Fallait-il frapper plus fort ? J´étais libre et, en même temps, condamné à être raisonnable. On m´avait remis un outil redoutable, escomptant que j´en ferais bon usage. Jusqu´où pouvais-je aller sans abuser de mon pouvoir, sans tomber dans un exercice trop subjectif ou trop personnel ? Dès le départ, j´ai adopté un principe simple, qui me convenait bien : tout ce que j´écris, je le pense, mais je n´écris pas forcément tout ce que je pense.

L´important n´est d´ailleurs pas l´avis personnel du médiateur (qui vaut ce qu´il vaut), mais les réactions, les explications et les interrogations citées dans sa chronique. Il s´agit essentiellement de réfléchir à haute voix et ensemble au journal que nous faisons ou que nous lisons.
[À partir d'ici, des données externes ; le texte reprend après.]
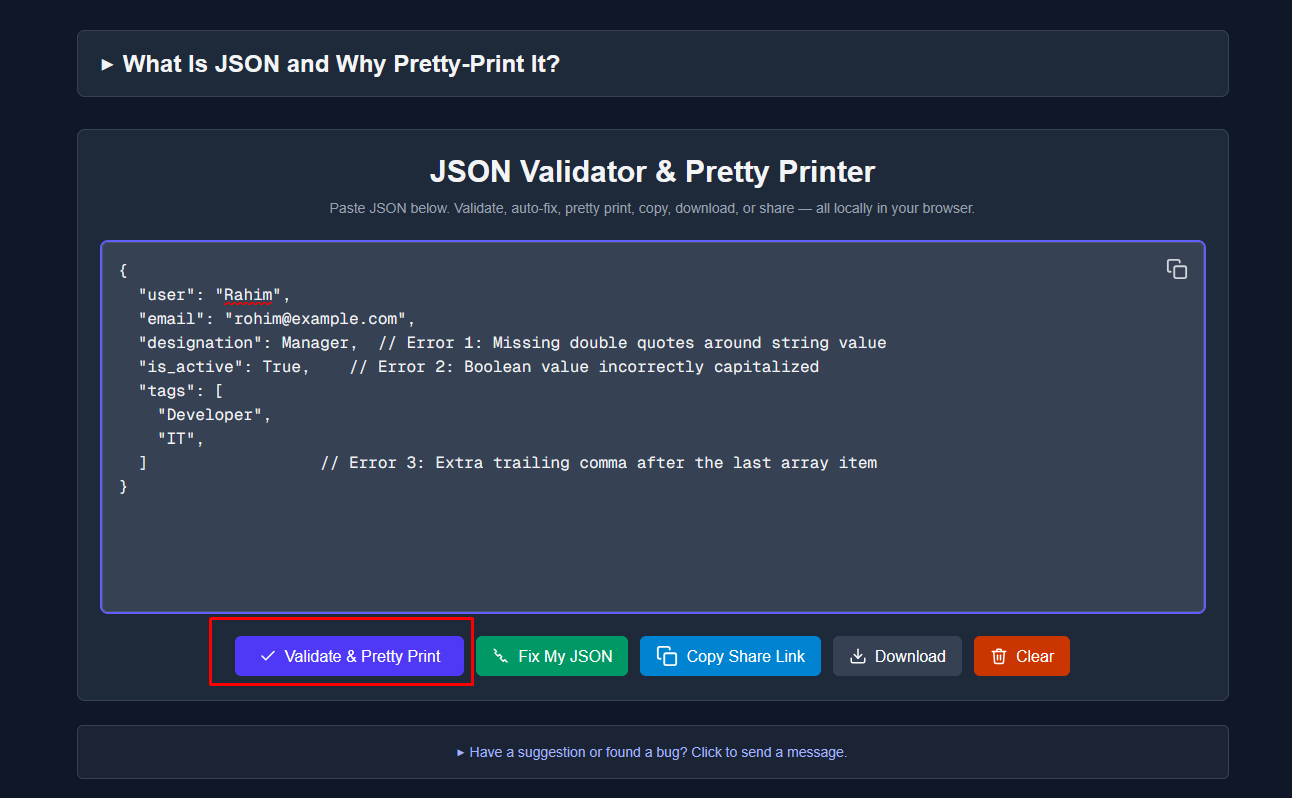Viewport: 1292px width, 798px height.
Task: Click the checkmark icon on Validate & Pretty Print
Action: point(266,656)
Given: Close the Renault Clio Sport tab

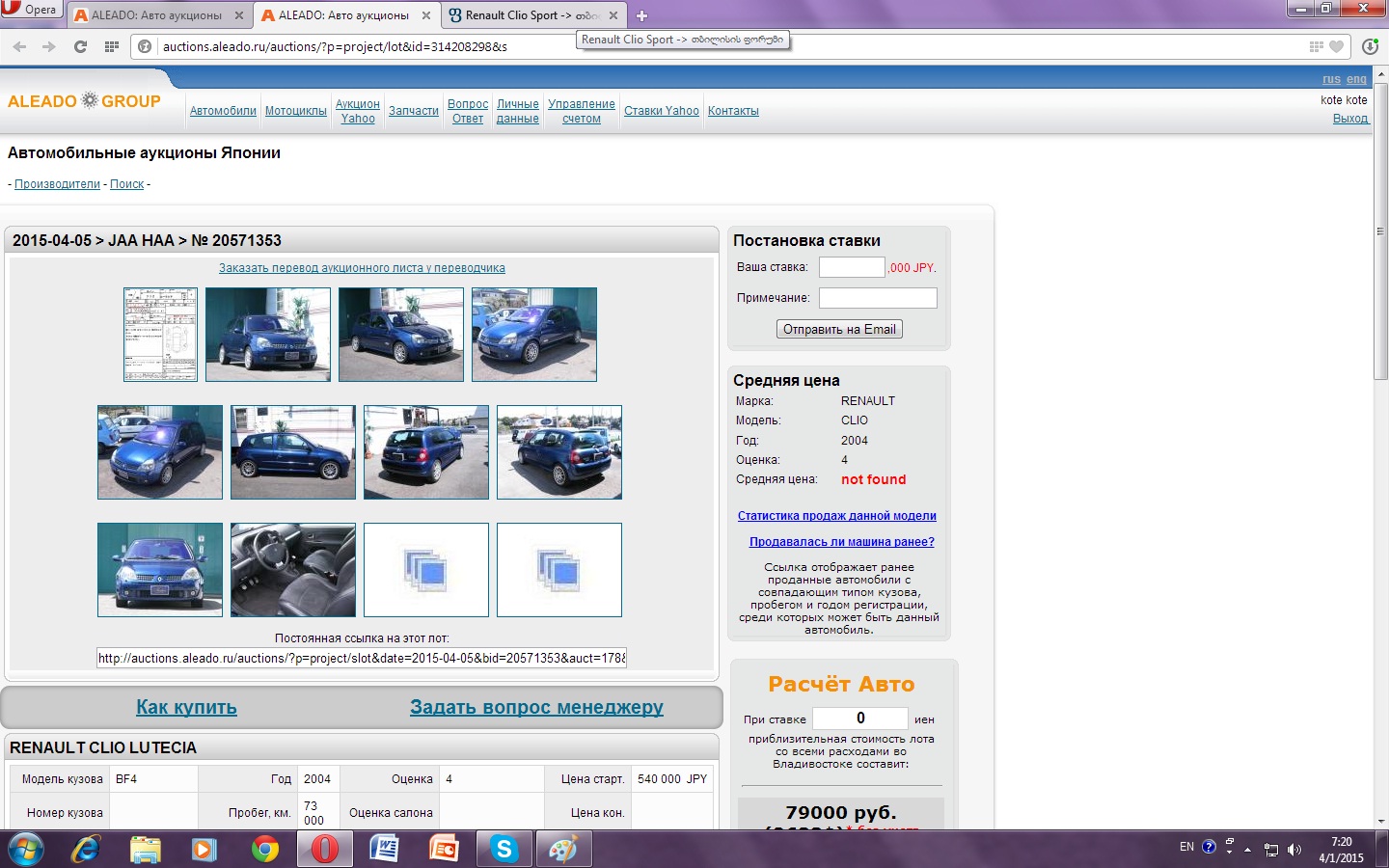Looking at the screenshot, I should point(613,15).
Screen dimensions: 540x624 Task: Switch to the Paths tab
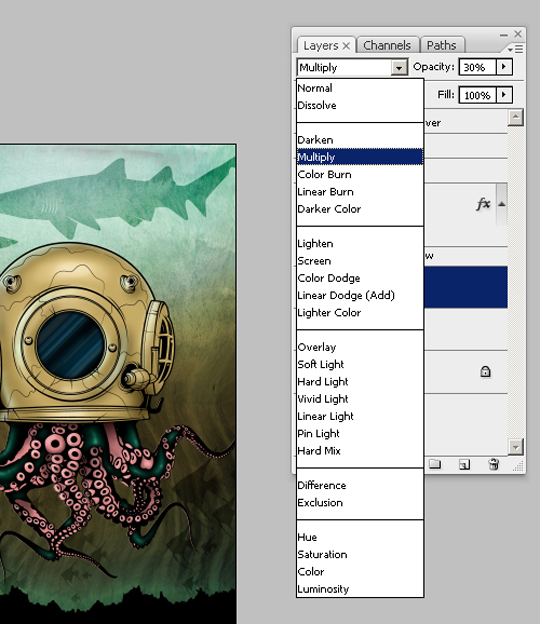pyautogui.click(x=441, y=45)
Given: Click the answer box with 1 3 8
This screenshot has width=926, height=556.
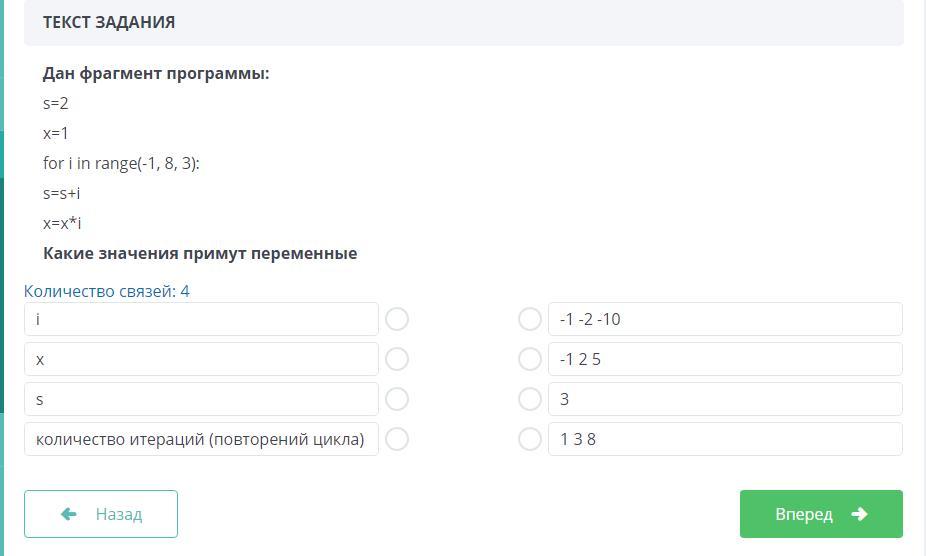Looking at the screenshot, I should click(x=725, y=439).
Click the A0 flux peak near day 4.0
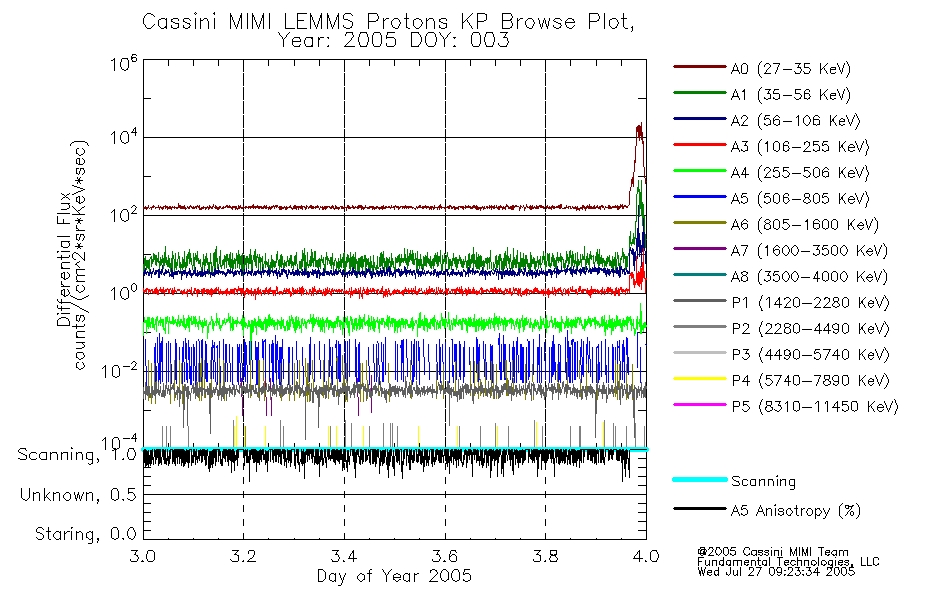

La fonction de médiateur du Monde doit certainement évoluer, pour tenir compte du développement d´Internet, permettre aux lecteurs d´être davantage associés à leur quotidien et mieux informés de ce qui s´y passe. Il n´y a pas de formule unique ni idéale, mais une chose est sûre : les journaux, qui se considèrent comme un contre-pouvoir, ont eux aussi à rendre des comptes. A ceux qui les lisent.

Un oeil dedans, un oeil dehors… Pendant huit ans, j´ai eu le privilège de redécouvrir mon journal avec le regard de ses lecteurs. Tout au long de cette période, mon complice Yves-Marc Ajchenbaum a déchiffré avec moi le passionnant courrier du Monde, dont seule une petite partie pouvait être publiée ou citée dans des chroniques.

Je m´excuse auprès de celles et ceux qui, nous ayant écrit, n´ont pas reçu de réponse. Paradoxalement, ce sont parfois les courriers les plus intéressants qui pâtissent du manque de temps, parce qu´on les met de côté, pensant pouvoir y répondre plus tard, à tête reposée…

Ecrire à son journal ne va pas de soi. Beaucoup ne l´ont jamais fait et ne le feront sans doute jamais. Dans de nombreux cas, c´est la première fois – et peut-être la dernière – qu´on s´adresse au Monde, sous le coup d´une émotion. D´où l´importance du courrier, même s´il ne constitue pas ‘un échantillon représentatif’, comme disent les sondeurs d´opinion. Quand dix ou quinze lecteurs réagissent de manière identique sur le même sujet, sans se donner le mot, on peut penser que cent ou cent cinquante mille autres pensent pareillement, sans avoir écrit…

Je remercie toutes celles et tous ceux d´entre vous qui, pendant ces huit années, m´ont ouvert les yeux, fait réfléchir ou diverti, comme celles et ceux qui m´ont parfois harcelé ou agacé. La qualité du Monde dépend en grande partie de la vigilance et des exigences de ses lecteurs. Continuez!’